Will all the “real men” please stand up?
Last Saturday I went to Chopsticks, a dueling piano bar in Everett, for a friend’s birthday. This is always a great time, where two pianists banter back and forth, singing almost every song the audience requests, joking, making fun of each other and providing a very entertaining show. They are high-energy and big on audience participation.
It is customary to bring people who are celebrating their birthday up on stage to jokingly humiliate them, and the victim this particular night was an adorable girl who was celebrating her 21st birthday. The lead pianist, Mr. Billy Mac, decided it would be clever to have all the men in the audience sing “You’ve Lost that Lovin’ Feelin” to the girl, ”just like in Top Gun.”
So what does Billy Mac do? He silences the audience, and asks for, “All the real men. All the real, straight heterosexual men in the audience to please stand up.” There was a strange hush in the audience, as everyone got the buzz that something wasn’t right about this question. I was so embarrassed for any gay men (out or not) in the audience, and I sank down so low in my seat you’d think he’d called me out by name. Unsurprisingly, many men who hadn’t participated much during the rest of the show suddenly shot out of their seats, just to be SURE there was no confusion about their sexuality, and they were all just standing there, looking so. . . smug and manly. . .and I was too ashamed to look and see if any men were still seated.
As I’m looking around the room at all these supposed real men, I can’t help but wonder how many of them go home and smack their kids around or cheat on their wives. In contrast, images of gay men gardening keep popping into my head. I realize the world is not black or white – not all straight men are assholes and not all gay men are loving and devoted. But I still can’t figure how being straight automatically makes you a real man.
Perhaps I’m giving Billy Mac too much credit, but what I believe he was trying to say (though failing miserably), was that he wanted all the men who are attracted to women to stand up. But what he did was help strengthen a long-standing stereotype that gay men aren’t real men.
I’m sorry, but choosing to put your penis into a vagina does not make you a man. Hell, even owning a penis doesn’t make you a man. . .does it?
Some will argue that unless you were born a man, you are not a man. I guess I can support that claim on a technicality, but frankly, I consider it mean and pointless. I know a couple of men (masculine, attracted to women) who were not born men, and it would seem downright silly to look at them and say, “you are not a man.” Or to tell the big teddy bear, leather daddies that they aren’t real men, because they’re attracted to other big, hairy lumberjack-type men (isn’t this how the mainstream defines masculinity?).
What do you think makes a man? Is it having a penis? Is it to act according to manliness, and who defines that? Whose standards are we measuring against? Is it how each person identifies? Is that realistic? Is it based on what gender you find attractive?
One person said “being a real man means taking care of your business (aka bills, children, being a responsible human being, etc.).” Based on that logic, I could be considered a man.
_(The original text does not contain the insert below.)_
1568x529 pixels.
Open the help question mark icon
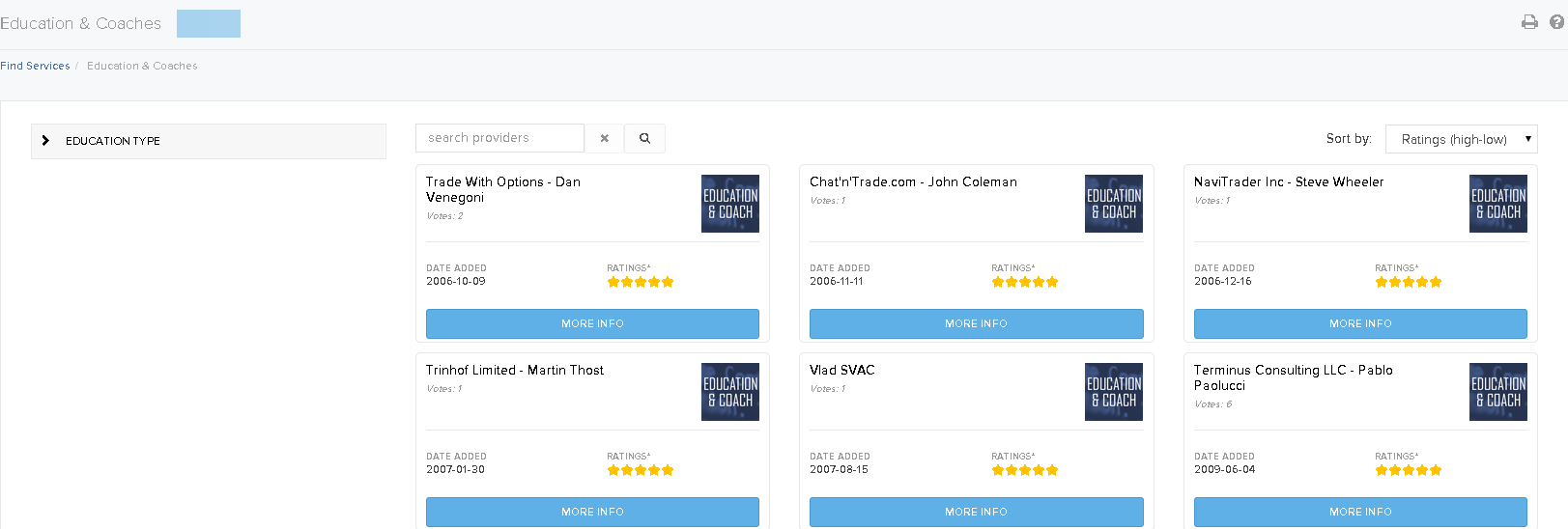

Another person said, “It’s what letter you have under ’sex’ on your driver’s license.” By that logic, transsexuals who live as women are more manly than gay men? Does this also mean that just because you can’t afford, or choose not to have the gender reassigment surgery that you don’t count?
While I believe Billy Mac at Chopsticks was just trying to be entertaining, I believe a lot of people had the potential of being hurt by his thoughtless remark, and he sure opened up Pandora’s Box for me.